En un Estado moderno como el nuestro, el Gobierno ha caído en una confusión interesada. No es lo mismo un Estado laico que uno aconfesional. Y el nuestro es aconfesional; jurídicamente los poderes públicos están obligados a tener presentes las creencias religiosas de la sociedad española. La Constitución no se anda con rodeos y esos mismos poderes públicos están obligados a cooperar con las diferentes confesiones. La libertad religiosa, ideológica y de culto está garantizada, tanto para los individuos como para las comunidades. Actualmente no cuadra el manifiesto laicista, por poner un ejemplo, con la legislación actual. Es más, es un atropello vulgar querer defender a la vez multiculturalismo y laicismo; sencillamente estamos ante una contradicción de gran calibre.
Ni nuestra escuela es laica, ni lo es su enseñanza. Y si lo fuera, ahora mismo existiría un conflicto constitucional, porque nos echaríamos por montera el artículo dieciséis de nuestra Carta Magna. La religión es de oferta obligatoria para los centros y tiene un carácter voluntario para el alumnado. Lo dice la ley orgánica de educación (LOE), lo decía la ley orgánica de calidad de la educación (LOCE) y ésta lo copió a su vez de la ley de ordenación general del sistema educativo (LOGSE).

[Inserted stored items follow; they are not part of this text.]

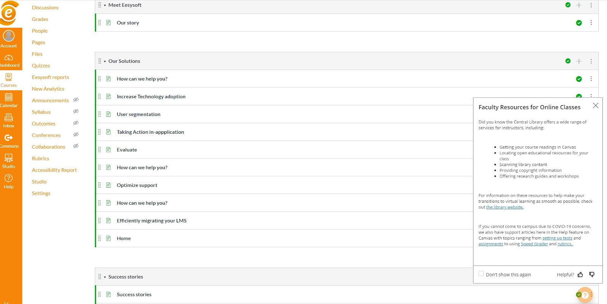
Task: Collapse the Meet Eesysoft module
Action: tap(105, 5)
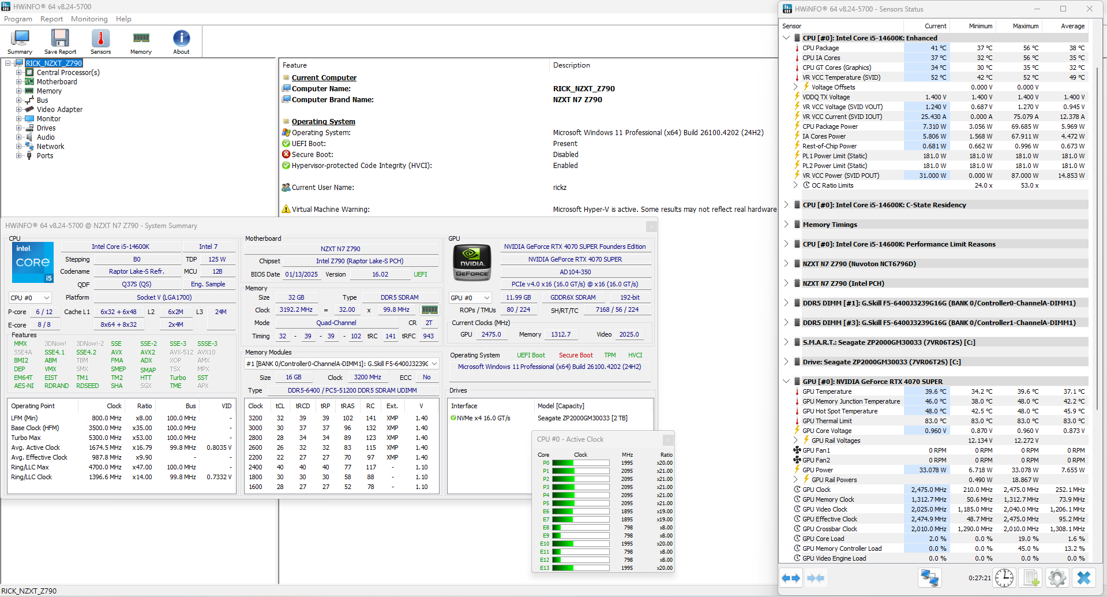1107x597 pixels.
Task: Reset the sensor clock timer icon
Action: (x=1004, y=578)
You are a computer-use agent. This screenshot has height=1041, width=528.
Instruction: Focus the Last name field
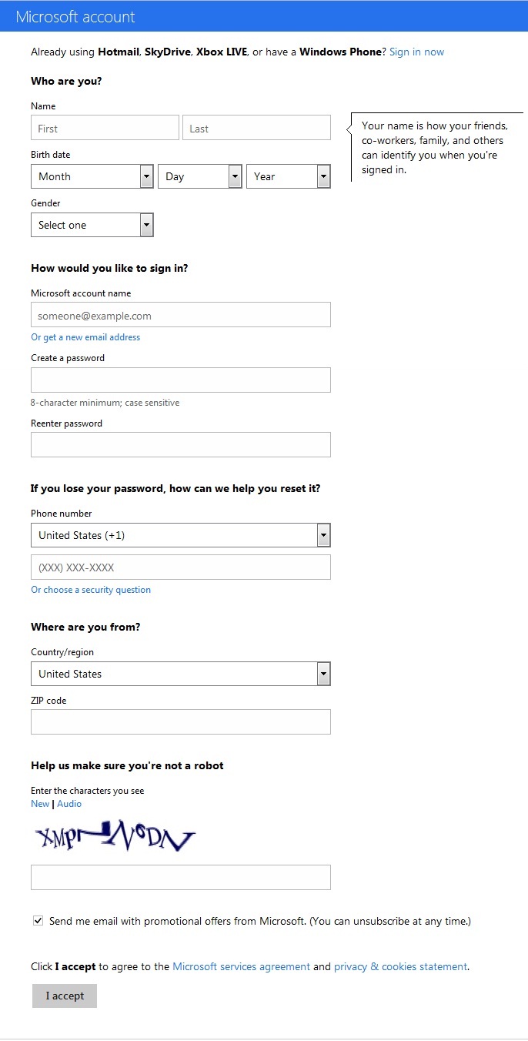(x=256, y=128)
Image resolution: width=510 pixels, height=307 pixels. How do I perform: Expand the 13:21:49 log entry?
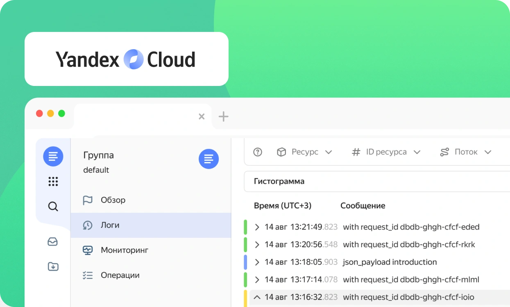[x=257, y=227]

Una cosa es la corriente laicista y otra bien distinta es lo aconfesional. La escuela o enseñanza laica es la que prescinde de la instrucción religiosa. Y ese no es el caso de la escuela española. La vigente LOE, en una de sus adicionales, incide en que la enseñanza de la religión católica debe atenerse a cuanto se establece en el Acuerdo sobre Enseñanza y Asuntos Culturales suscrito entre la Santa Sede y el Estado español. Es por ello por lo que la enseñanza de la religión se incluye como materia en determinados niveles.
Pero esa aconfesionalidad hace que también exista respeto y atención hacia otras confesiones. Tal atención ha de ajustarse a cuanto se reseñe en los Acuerdos de Cooperación celebrados por el Estado español con la Federación de Entidades Religiosas Evangélicas de España, la Federación de Comunidades Israelitas de España, la Comisión Islámica de España y a cuantos acuerdos se suscriban en el futuro.
Cada vez somos más ciudadanos los que no nos sentimos ofendidos por los símbolos y los signos religiosos de los demás. Lo vivimos con normalidad, tranquilidad y sin sobresaltos. La convivencia enseña que la bandera ciudadana debe ser el respeto al otro, a su credo, cultura y tradiciones. Justo lo que no se ha hecho en Valladolid respecto a la pretensión de retirar los símbolos religiosos en algunos centros educativos; ni en un colegio de Zaragoza al impedir celebrar la Navidad al alumnado para no ofender a quienes profesan otro credo; ni la actitud talibán, humillante y recubierta de odio de la directora de un instituto de Mijas.
Al margen de contadas ovejas negras que tanto daño hacen al sistema educativo, son más los que procuran la convivencia y la educación de las generaciones jóvenes; resaltando el respeto por encima de vulgaridades y atropellos de quienes pretenden desestabilizar el sistema educativo con la agresión, el odio y la sinrazón.